◆ Exercise details: Scan the data and please report how many lines include the word "will". Leave out everything but the number.

=== Section Start ===

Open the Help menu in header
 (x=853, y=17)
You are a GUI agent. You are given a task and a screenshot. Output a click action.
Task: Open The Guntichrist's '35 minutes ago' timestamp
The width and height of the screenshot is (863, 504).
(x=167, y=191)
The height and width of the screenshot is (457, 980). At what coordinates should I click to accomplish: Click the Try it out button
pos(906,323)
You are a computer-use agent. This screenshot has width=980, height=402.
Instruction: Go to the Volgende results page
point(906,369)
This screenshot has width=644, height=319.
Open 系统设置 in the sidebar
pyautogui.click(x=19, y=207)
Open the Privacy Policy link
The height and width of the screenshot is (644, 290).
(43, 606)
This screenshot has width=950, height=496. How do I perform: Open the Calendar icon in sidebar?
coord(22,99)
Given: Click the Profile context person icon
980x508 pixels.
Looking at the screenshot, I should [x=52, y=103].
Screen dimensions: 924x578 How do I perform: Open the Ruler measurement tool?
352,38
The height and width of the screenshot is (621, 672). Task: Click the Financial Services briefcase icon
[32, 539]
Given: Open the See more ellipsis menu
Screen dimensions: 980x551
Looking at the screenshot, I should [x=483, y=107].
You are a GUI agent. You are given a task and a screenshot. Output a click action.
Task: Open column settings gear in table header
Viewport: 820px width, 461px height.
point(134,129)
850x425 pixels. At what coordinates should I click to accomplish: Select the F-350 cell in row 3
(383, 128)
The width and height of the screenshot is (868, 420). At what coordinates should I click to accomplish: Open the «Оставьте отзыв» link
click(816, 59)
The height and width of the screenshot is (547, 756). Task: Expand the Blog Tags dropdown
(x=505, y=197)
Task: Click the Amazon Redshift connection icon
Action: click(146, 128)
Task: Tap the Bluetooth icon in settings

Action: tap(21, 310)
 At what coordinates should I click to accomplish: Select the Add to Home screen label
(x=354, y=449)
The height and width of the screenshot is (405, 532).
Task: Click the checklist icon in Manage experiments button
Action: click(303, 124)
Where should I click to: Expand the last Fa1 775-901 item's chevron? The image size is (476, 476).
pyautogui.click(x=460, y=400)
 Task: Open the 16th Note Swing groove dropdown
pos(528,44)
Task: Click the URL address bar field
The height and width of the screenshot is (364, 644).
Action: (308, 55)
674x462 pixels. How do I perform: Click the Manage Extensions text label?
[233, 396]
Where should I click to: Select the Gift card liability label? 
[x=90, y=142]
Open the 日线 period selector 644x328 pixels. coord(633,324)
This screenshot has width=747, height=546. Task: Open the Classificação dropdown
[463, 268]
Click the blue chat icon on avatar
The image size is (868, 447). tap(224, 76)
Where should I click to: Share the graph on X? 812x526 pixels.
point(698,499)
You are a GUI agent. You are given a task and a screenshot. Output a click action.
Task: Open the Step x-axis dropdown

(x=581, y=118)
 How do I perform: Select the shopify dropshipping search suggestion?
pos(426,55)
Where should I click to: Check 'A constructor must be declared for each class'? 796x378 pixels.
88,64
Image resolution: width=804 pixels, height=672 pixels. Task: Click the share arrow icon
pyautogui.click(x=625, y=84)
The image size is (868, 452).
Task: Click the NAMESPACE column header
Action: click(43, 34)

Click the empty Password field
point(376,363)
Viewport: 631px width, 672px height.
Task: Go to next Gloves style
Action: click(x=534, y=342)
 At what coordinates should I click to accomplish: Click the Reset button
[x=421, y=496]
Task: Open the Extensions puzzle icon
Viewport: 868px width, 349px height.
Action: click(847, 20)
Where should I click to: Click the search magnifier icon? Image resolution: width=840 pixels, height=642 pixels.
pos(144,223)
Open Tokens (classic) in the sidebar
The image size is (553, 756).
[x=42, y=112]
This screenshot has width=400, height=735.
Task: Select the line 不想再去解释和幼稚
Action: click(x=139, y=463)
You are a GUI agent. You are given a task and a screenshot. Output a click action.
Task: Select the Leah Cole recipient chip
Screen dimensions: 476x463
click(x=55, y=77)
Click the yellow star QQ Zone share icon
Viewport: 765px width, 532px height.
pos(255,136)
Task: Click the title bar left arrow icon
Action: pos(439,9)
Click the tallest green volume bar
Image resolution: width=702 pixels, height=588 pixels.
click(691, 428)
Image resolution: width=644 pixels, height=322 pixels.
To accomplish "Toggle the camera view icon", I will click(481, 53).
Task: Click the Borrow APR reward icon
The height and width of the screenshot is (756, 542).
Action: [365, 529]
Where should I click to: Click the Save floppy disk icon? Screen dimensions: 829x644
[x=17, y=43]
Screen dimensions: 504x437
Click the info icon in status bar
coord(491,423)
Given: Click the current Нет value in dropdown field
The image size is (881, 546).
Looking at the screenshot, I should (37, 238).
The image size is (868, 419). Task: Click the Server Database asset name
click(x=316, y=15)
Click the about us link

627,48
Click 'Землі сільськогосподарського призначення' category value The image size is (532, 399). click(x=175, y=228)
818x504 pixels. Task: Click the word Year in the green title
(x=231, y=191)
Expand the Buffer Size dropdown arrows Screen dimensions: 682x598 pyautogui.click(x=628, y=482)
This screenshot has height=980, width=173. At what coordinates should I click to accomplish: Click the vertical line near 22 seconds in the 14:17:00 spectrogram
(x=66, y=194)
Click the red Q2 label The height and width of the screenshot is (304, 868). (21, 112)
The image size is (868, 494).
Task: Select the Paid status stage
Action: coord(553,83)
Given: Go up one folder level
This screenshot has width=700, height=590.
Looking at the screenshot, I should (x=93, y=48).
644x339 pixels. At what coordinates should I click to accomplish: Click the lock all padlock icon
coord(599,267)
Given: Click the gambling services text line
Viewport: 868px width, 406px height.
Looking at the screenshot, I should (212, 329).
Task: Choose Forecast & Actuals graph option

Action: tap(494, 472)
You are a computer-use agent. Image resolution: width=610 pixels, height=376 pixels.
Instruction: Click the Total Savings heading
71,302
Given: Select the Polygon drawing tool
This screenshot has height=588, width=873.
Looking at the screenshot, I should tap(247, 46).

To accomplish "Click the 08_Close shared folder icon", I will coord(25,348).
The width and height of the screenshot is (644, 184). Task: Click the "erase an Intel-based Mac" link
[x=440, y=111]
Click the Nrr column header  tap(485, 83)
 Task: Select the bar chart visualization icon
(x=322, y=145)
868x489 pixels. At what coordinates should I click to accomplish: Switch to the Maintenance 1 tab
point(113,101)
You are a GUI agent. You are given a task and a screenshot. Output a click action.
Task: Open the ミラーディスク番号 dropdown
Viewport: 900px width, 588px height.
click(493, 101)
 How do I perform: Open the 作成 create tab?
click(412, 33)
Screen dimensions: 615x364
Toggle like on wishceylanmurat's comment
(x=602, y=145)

=== Section End ===

◆ Completed task: 2